>>>>>
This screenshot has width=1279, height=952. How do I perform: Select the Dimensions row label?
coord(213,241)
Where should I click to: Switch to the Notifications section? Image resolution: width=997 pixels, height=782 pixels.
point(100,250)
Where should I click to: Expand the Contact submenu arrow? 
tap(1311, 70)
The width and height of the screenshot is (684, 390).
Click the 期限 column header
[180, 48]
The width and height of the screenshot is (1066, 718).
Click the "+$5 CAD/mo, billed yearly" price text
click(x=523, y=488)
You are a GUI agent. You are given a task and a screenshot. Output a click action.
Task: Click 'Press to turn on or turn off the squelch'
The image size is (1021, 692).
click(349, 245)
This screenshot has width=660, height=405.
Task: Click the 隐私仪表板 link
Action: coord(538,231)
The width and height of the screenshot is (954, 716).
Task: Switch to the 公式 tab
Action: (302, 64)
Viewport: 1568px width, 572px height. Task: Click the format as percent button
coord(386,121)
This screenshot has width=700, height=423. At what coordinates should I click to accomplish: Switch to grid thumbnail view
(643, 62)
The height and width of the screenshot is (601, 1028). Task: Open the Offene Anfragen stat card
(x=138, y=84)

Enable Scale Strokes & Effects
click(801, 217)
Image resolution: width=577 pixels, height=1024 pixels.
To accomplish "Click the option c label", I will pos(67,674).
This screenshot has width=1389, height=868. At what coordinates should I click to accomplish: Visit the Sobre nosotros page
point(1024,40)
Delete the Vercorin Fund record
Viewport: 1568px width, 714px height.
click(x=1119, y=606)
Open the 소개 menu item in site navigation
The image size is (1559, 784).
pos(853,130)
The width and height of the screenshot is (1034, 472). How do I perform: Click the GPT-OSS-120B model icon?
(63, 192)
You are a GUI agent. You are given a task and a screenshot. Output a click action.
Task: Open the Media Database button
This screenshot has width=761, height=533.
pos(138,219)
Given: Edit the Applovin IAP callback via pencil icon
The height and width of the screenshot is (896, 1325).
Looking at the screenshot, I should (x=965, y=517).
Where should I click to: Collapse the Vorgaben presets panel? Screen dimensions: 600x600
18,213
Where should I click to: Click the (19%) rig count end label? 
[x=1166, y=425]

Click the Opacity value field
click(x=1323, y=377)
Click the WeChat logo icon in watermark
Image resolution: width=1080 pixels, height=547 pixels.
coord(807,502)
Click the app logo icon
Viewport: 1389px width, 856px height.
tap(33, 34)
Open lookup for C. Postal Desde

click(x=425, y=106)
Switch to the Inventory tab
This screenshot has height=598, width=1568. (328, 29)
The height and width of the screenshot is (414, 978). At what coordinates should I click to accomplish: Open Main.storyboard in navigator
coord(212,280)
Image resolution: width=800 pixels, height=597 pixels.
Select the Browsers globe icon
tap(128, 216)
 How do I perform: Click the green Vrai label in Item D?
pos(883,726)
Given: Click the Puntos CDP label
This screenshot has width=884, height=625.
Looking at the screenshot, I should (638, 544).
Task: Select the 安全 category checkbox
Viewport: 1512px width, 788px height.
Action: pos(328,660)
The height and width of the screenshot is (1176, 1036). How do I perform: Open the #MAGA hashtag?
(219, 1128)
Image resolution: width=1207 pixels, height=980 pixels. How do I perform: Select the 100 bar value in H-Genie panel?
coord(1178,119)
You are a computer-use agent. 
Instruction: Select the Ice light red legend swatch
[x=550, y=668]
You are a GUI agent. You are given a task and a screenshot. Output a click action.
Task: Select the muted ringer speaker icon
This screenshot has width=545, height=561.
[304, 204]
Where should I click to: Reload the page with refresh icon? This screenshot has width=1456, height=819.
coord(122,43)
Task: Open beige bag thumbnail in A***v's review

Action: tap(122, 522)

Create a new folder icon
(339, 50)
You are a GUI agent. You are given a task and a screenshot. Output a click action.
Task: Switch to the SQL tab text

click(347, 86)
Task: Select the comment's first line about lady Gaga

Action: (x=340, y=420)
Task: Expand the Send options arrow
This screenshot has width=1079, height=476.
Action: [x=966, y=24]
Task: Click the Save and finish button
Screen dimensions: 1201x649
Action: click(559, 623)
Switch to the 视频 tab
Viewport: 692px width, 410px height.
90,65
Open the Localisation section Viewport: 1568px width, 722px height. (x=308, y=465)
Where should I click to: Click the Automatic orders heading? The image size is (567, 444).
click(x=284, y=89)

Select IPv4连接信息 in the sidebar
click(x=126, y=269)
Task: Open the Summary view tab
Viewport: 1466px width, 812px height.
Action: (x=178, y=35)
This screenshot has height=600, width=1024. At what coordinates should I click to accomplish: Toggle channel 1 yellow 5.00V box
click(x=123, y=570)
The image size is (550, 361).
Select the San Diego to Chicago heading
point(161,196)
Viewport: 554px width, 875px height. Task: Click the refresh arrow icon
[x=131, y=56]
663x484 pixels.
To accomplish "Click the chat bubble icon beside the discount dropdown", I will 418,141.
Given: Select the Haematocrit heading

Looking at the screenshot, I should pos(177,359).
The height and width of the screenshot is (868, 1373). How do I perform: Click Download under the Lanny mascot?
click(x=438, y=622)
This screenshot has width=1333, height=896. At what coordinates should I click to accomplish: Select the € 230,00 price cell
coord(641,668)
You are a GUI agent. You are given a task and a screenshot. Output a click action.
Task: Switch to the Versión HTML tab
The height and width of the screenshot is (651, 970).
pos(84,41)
<<<<<
▶ **What to work on**
What you return must be an exact retyping of the lines above starting at the line with "Given: Select the Haematocrit heading" and ending at the line with "Task: Switch to the Versión HTML tab", and nothing besides.

▶ **Task output**
Given: Select the Haematocrit heading

Looking at the screenshot, I should pos(177,359).
The height and width of the screenshot is (868, 1373). How do I perform: Click Download under the Lanny mascot?
click(x=438, y=622)
This screenshot has width=1333, height=896. At what coordinates should I click to accomplish: Select the € 230,00 price cell
coord(641,668)
You are a GUI agent. You are given a task and a screenshot. Output a click action.
Task: Switch to the Versión HTML tab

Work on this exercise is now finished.